On Tuesday, the BSE Sensex ended the day at 52,693, down 0.3 per cent. Since the beginning of this year, the Sensex has fallen by around 11 per cent. India markets are not an outlier. Around the world, equity markets have witnessed a sell-off. The S&P 500 is down around 22 per cent from its January levels. European stock indices, too, have witnessed weakness, as have Asian markets. Prior to this correction, the Sensex was trading at a price-to-earnings multiple of around 25. But even though markets are forward-looking, these valuations appeared stretched considering that the economy at the end of 2021-22 had only recovered to its 2019-20 levels. Alongside, the Indian currency has also weakened against the dollar. On Monday, the rupee breached the 78 mark for the first time, touching an all-time low of 78.29 against the dollar. However, the Indian currency has fared relatively better than its emerging market counterparts, which have fallen even more sharply. This weakness in markets can be traced to tightening monetary conditions, both globally and in India.

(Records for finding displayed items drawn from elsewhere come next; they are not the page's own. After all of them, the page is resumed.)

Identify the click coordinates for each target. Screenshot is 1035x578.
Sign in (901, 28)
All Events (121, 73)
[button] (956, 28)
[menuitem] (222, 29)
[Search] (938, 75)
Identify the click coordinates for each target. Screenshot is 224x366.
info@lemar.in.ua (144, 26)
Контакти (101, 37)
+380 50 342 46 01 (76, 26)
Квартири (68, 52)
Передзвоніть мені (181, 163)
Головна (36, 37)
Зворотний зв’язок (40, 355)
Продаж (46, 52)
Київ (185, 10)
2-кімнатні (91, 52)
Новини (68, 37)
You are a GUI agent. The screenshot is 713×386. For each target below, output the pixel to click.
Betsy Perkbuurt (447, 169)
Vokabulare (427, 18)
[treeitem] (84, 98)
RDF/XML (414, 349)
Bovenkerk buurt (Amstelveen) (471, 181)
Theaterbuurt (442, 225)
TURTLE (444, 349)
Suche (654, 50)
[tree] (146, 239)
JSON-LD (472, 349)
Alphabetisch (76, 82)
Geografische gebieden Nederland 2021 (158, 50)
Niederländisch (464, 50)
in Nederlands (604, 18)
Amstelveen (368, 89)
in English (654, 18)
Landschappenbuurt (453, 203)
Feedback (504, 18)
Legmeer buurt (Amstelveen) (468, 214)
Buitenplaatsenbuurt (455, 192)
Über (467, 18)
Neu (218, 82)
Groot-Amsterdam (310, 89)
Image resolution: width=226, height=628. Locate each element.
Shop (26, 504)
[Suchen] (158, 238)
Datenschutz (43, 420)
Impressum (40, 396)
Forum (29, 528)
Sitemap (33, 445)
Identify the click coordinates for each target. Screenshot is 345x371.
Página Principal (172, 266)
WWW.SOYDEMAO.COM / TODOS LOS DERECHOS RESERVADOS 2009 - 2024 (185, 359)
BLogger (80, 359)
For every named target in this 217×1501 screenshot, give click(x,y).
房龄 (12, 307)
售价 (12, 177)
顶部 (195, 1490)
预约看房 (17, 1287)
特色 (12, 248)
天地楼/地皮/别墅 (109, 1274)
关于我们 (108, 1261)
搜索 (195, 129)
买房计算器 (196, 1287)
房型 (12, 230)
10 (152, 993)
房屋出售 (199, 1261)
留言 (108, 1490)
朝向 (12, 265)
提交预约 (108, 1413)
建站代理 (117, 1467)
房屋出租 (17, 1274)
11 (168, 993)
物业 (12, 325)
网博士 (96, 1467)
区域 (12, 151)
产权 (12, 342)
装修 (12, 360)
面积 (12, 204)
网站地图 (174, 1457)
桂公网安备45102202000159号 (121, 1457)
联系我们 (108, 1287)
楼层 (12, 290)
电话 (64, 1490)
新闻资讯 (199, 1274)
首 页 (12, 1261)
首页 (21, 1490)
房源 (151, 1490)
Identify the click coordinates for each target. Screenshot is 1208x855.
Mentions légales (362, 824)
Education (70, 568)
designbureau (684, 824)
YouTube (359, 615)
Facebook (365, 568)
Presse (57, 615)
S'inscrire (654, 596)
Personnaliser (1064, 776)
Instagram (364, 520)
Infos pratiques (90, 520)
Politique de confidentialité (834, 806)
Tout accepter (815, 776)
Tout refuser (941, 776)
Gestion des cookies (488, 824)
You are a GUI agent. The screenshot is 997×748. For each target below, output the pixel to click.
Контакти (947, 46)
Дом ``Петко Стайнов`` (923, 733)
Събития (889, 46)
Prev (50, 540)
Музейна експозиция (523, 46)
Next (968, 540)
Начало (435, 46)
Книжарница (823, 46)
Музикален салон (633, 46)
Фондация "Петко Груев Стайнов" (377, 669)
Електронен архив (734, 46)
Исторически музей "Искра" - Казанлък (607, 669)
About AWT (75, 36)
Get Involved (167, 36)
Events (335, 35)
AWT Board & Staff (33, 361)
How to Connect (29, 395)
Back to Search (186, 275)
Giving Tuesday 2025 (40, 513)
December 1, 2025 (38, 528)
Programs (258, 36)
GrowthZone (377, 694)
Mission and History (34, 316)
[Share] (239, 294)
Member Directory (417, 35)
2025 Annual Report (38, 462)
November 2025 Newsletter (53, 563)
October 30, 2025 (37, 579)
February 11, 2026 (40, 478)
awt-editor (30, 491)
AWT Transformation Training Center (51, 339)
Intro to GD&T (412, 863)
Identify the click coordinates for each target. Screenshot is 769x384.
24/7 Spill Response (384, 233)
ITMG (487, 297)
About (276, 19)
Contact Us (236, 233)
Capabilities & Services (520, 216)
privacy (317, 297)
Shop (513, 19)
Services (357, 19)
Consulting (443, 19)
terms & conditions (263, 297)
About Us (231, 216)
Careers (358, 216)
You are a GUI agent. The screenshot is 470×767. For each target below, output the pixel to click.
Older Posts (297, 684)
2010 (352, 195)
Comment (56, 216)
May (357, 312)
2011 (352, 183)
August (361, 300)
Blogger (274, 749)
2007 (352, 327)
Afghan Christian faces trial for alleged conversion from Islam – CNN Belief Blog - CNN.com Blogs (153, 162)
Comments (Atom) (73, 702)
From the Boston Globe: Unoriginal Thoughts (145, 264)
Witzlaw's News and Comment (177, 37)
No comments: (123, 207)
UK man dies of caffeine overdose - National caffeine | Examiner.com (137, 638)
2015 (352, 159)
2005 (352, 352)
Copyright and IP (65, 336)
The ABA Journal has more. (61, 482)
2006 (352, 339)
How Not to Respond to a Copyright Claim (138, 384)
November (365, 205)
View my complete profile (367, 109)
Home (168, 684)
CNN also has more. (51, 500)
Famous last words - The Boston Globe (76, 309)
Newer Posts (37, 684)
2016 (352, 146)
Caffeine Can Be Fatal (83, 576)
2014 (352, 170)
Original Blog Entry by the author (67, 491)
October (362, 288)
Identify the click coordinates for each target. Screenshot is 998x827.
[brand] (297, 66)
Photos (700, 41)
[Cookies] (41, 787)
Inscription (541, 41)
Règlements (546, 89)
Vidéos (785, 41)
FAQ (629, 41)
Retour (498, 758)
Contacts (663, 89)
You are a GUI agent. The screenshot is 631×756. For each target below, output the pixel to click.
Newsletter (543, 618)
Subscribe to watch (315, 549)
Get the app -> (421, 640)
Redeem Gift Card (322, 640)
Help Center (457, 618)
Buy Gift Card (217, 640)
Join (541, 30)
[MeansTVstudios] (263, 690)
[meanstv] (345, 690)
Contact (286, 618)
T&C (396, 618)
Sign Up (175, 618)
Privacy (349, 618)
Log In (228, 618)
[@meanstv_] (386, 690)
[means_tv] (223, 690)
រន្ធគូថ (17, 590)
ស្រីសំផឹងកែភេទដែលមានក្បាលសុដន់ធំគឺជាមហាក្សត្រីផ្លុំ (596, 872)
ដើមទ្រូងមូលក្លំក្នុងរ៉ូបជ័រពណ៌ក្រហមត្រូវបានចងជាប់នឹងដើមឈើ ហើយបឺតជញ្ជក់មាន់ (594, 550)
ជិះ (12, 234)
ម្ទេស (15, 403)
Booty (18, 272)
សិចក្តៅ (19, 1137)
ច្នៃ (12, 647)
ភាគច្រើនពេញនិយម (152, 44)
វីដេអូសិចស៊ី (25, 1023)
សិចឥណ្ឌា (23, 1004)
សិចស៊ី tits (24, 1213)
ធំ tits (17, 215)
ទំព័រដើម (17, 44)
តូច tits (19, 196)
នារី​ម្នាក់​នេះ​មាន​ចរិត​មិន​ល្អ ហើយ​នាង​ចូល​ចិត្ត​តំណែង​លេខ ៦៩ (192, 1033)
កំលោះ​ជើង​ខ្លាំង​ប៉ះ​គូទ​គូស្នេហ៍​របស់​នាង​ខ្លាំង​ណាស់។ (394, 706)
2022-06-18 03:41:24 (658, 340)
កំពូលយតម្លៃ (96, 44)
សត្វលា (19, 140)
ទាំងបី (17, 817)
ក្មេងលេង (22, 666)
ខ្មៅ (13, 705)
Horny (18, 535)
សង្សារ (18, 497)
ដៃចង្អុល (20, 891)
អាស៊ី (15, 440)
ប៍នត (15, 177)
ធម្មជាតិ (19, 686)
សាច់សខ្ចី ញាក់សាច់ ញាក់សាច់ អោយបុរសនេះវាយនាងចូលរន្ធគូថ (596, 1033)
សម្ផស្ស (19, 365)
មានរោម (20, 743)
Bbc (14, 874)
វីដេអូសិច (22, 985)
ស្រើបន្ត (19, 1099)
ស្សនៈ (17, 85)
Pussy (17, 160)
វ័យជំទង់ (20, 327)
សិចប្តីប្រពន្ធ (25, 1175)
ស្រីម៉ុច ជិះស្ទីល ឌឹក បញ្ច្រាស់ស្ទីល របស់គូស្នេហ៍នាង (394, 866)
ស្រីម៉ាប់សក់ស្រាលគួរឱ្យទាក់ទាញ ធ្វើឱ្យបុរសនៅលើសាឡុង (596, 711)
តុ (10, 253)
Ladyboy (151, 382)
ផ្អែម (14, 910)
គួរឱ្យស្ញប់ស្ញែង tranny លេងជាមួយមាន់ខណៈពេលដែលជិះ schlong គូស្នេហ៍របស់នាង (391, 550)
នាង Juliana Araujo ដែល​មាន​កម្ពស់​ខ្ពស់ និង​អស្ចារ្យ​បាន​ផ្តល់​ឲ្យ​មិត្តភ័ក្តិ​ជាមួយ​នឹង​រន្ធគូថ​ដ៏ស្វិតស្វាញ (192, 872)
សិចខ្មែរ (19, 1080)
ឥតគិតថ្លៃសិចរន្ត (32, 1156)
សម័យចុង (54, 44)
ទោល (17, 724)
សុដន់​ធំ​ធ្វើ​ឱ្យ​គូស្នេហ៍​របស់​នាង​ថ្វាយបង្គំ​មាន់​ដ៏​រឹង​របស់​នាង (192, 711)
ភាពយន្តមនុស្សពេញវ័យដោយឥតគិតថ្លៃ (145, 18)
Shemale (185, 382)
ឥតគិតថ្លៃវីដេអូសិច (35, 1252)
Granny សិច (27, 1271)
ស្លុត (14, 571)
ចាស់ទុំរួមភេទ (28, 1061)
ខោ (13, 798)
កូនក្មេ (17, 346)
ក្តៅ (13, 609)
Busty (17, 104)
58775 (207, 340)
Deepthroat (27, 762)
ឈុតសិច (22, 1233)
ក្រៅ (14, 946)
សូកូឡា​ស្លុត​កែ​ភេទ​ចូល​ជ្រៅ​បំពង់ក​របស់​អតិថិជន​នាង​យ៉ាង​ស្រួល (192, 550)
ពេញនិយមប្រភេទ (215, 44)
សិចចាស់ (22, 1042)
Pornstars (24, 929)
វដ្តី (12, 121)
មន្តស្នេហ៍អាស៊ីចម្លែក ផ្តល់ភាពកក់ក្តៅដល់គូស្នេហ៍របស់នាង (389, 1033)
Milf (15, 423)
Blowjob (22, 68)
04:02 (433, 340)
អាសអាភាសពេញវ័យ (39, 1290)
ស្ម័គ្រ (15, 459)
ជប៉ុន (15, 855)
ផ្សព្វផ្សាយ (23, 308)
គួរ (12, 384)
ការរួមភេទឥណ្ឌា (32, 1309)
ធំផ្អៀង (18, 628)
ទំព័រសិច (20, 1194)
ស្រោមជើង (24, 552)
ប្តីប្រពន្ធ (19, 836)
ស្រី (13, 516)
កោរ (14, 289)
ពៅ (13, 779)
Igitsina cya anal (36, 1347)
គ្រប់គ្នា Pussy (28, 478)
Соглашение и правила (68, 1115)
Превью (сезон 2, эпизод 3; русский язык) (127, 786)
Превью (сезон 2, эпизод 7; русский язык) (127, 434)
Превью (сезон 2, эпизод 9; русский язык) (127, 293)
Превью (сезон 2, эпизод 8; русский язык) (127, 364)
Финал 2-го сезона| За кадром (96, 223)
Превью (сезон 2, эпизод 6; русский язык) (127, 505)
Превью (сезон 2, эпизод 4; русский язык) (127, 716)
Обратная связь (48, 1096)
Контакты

With inflation surging in most economies, investors now expect more aggressive interest rate hikes by central banks to tackle the growing price pressures. In the US, the Federal Reserve was expected to raise interest rates by 50 basis points this week. However, with recent data showing that inflation had surged to 8.6 per cent in May, some analysts are now penciling in a rate hike as steep as 75 basis points. In an uncertain macroeconomic environment, investors will rush towards safer assets. The DXY — a dollar index which measures the strength of the currency against a basket of six other currencies, namely the euro, pound, Japanese yen, Swedish krona, and Swiss franc — has strengthened to multi-year highs.
In India, along with foreign portfolio investors (FPIs) being net sellers, a rising trade deficit — it rose to $23.3 billion in May — adds to the pressure on the currency. On its part, the Reserve Bank of India is reported to have intervened in the currency markets to stem the rupee’s slide. However, it should do so only to smoothen volatility. It must let the currency find its own level. A weaker currency will act as an automatic stabiliser triggering necessary adjustments. As the macroeconomic environment becomes more challenging, policy-makers in India will have to carefully navigate this tumultuous period, as they withdraw the pandemic-induced accommodative measures, while nurturing a recovery.